The suit herein was commenced by the Plaintiffs by way of a Plaint dated 20th March 2013 in which they are claiming a declaration that the sale agreements they entered into with the Defendant have been rescinded, a permanent injunction against the Defendant restraining him from dealing with the suit property, and a mandatory injunction to compel him to return original documents given to him by the Plaintiff. It is not disputed that the Plaintiffs are administrators of the estate of the Joshua Ochieng Odongo Kisia (Deceased), and that they are the ones who entered into the sale agreements sought to be rescinded.
The Applicant is a third party to, and is not privy to the said sale agreements, and has no legal capacity to act for or represent the estate or interests of the Deceased, which power lies in the administrators pursuant to the provisions of sections 79 and 82 of the Law of Succession Act. It is thus my view that for these reasons the Applicant will be of no assistance to this court in resolving the dispute herein. I am in this regard persuaded by the decision in Werrot and Company Ltd and others v Andrew Douglas Gregory and others, Nairobi (Milimani) High Court Civil Case No. 2363 of 1998 (1998) LLR 2848 (CCK) where Ringera J. (as he then was) held as follows:
“For determining the question whom is a necessary party there are two tests: (i) There must be a right to some relief against such party in respect of the matter involved in the proceeding in question and (ii) it should not be possible to pass an effective decree in the absence of such a party.”
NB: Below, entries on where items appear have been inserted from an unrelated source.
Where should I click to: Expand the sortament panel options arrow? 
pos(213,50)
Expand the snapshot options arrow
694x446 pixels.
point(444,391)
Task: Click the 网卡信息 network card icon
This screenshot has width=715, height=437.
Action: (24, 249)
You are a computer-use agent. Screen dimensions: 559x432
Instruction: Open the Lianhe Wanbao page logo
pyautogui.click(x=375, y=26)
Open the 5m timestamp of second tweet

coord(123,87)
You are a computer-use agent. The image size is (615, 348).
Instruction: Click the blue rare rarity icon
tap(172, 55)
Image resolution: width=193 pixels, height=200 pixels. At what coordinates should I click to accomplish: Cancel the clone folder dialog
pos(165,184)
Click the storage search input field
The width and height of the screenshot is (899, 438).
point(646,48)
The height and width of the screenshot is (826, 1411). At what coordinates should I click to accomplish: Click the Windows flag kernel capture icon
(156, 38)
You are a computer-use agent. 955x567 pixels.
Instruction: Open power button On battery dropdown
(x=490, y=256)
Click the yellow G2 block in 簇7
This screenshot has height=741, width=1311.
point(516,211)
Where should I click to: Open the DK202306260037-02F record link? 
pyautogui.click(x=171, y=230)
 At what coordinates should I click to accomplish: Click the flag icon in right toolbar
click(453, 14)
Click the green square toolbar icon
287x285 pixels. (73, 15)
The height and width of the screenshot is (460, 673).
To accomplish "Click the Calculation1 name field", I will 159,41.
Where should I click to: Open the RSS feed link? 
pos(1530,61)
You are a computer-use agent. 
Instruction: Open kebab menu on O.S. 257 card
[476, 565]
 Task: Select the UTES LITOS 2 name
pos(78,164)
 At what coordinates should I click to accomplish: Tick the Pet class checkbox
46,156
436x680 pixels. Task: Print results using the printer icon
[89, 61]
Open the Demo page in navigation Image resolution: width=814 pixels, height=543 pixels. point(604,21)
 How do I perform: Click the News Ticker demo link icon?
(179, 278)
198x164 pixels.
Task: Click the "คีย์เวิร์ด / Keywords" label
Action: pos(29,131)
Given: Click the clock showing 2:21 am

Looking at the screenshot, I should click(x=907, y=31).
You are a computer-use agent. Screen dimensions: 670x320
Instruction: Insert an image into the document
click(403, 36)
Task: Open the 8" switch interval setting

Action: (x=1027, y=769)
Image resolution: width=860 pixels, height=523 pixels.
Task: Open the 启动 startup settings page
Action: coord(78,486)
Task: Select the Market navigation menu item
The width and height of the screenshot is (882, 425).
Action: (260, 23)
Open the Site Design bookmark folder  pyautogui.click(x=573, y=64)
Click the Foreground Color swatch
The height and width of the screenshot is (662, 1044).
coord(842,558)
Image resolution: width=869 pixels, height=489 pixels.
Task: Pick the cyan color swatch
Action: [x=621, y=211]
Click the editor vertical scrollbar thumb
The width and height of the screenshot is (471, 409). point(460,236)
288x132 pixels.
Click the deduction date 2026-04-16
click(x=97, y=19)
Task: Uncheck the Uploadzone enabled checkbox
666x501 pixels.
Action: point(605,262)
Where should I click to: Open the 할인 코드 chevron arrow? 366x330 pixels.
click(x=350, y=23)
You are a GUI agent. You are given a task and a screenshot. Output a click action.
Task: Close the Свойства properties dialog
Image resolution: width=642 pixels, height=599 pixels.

I also agree with the Defendant’s submissions in this regard that if the Applicant is aggrieved as a beneficiary of the Deceased’s estate, and arising from the acts of the administrators of the estate, then the right forum to ventilate his grievances is in the succession cause in the High Court, and not in this court. This is for the reason that administration of estates of deceased persons are governed by the Law of Succession Act, which under section 47 gives the High Court jurisdiction to deal with any matter arising under the Act. The High Court in this regard has concurrent jurisdiction to hear and determine disputes of succession relating to land. The Applicant’s prayer for joinder as an interested party herein is therefore denied.
On the second issue of annulment of the sale agreement entered into by the Plaintiffs and Defendant, given that the Applicant has not been made a party to this suit and that he is not a party to the said sale agreements, he cannot be granted the said prayer. Even if he were to be a party in this suit, the prayer sought is in the nature of a mandatory injunction and final in nature, and cannot be granted at this stage. It was held by the Court of Appeal in this regard in in Kenya Breweries Ltd and another v Washington Okeyo (2002) 1 E.A. 109that for a mandatory injunction to issue, there must be special circumstances that exist over and above the establishment of a prima facie case, and even then only in clear cases where the court thinks that the matter ought to be decided at once.
In the present application not only has the Applicant not shown a prima facie case for the reasons already given in the foregoing, there are also issues raised by the Plaintiffs as to the rescission of the sale agreements, and by the Defendant as to performance of the said agreements that can only be determined after examination of further evidence at a full hearing.
The Applicant’s Notice of Motion dated 13th May 2013 accordingly fails for the foregoing reasons, and he shall bear the costs of the said Notice of Motion.
Orders accordingly.
Dated, signed and delivered in open court at Nairobi this ____30th___ day of _____January____, 2014.